Neither the Securities and Exchange Commission nor any state securities commission has approved or disapproved of these securities or passed upon the accuracy or adequacy of this prospectus supplement. Any representation to the contrary is a criminal offense. 

Roth Capital Partners 

The date of this prospectus supplement is April 9, 2026.



FAQ

What amount is Barnwell Industries (BRN) registering to sell?

Barnwell is eligible to offer up to $4,297,700 of common stock.

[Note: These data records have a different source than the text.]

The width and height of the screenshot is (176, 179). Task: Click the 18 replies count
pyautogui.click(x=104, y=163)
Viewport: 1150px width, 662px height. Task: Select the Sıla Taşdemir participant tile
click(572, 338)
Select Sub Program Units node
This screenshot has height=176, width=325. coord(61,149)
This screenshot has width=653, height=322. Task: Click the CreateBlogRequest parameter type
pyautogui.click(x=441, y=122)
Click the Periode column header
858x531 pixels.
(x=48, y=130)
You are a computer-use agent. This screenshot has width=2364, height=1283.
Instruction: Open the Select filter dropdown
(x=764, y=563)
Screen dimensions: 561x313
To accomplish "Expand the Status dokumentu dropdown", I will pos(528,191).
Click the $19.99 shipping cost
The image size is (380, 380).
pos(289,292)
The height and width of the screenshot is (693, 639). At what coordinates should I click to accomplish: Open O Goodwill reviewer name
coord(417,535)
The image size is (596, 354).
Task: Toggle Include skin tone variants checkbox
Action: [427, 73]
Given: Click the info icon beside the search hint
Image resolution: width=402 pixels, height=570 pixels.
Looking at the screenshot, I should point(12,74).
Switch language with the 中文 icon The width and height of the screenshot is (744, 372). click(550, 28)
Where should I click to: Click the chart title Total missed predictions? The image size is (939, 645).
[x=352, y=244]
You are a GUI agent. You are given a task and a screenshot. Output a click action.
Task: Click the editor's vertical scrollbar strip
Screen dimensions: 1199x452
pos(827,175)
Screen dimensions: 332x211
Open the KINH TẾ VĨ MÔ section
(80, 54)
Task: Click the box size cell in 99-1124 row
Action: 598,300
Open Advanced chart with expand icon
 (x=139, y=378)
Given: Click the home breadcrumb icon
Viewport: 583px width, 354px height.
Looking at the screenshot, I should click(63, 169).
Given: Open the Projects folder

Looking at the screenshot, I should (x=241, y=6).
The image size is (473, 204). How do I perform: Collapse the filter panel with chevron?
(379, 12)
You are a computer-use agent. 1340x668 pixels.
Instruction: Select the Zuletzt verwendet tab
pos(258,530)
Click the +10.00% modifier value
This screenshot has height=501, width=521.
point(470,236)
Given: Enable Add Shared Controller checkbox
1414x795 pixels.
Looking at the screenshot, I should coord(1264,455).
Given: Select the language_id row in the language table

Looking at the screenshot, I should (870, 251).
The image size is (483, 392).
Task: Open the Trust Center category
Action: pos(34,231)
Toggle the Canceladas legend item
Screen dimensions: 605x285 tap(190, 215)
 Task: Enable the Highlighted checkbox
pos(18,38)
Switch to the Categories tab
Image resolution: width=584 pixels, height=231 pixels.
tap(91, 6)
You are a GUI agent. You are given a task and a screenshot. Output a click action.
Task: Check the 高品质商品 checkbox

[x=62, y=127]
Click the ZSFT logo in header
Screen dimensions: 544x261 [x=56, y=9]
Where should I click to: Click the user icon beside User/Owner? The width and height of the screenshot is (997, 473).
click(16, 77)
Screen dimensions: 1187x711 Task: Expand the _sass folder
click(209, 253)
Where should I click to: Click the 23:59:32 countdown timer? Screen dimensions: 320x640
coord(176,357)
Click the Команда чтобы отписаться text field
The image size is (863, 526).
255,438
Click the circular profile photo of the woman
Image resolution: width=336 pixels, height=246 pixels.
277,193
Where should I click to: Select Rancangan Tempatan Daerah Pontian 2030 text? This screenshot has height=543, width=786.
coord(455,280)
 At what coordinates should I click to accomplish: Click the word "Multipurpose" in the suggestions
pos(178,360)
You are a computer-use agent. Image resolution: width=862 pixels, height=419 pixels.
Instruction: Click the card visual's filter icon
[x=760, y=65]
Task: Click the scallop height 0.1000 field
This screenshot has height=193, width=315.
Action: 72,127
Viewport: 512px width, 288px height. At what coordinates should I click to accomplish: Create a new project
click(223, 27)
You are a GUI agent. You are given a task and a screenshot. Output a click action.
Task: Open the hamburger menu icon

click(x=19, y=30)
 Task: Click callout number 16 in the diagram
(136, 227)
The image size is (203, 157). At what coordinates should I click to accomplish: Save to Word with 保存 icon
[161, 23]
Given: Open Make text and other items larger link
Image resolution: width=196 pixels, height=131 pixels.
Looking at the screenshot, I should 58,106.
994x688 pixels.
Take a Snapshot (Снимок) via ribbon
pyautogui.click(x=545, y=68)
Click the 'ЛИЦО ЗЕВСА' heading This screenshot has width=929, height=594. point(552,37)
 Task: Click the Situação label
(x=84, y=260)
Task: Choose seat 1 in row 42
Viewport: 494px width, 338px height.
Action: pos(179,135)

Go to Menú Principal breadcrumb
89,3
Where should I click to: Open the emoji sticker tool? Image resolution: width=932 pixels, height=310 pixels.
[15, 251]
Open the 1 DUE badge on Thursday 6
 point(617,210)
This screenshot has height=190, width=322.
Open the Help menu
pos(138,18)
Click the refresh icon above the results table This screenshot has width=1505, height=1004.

This figure updates prior limits and reflects an increased public float under Form S‑3 rules.

How much has Barnwell sold under the Form S‑3 I.B.6 allowance in the past 12 months?

Barnwell sold approximately $2,103,558 of common stock under General Instruction I.B.6. That prior activity is included in the updated $4,297,700 aggregate offering capacity.

What triggers the updated offering capacity to $4,297,700?

The update results from an increase in the company’s public float calculated under General Instruction I.B.6 of Form S‑3. The supplement amends the Sales Agreement capacity accordingly.

Who will sell the shares and by what method?

Sales will occur through Roth Capital Partners under the existing Sales Agreement, using at‑the‑market or other methods permitted by that agreement; specific sale timing and amounts are not disclosed here.

What public float and outstanding share figures are cited?

The supplement states a public float of $12,893,200, total shares outstanding of 14,233,259, and 9,994,729 shares held by non‑affiliates, based on a reference price of $1.29 per share.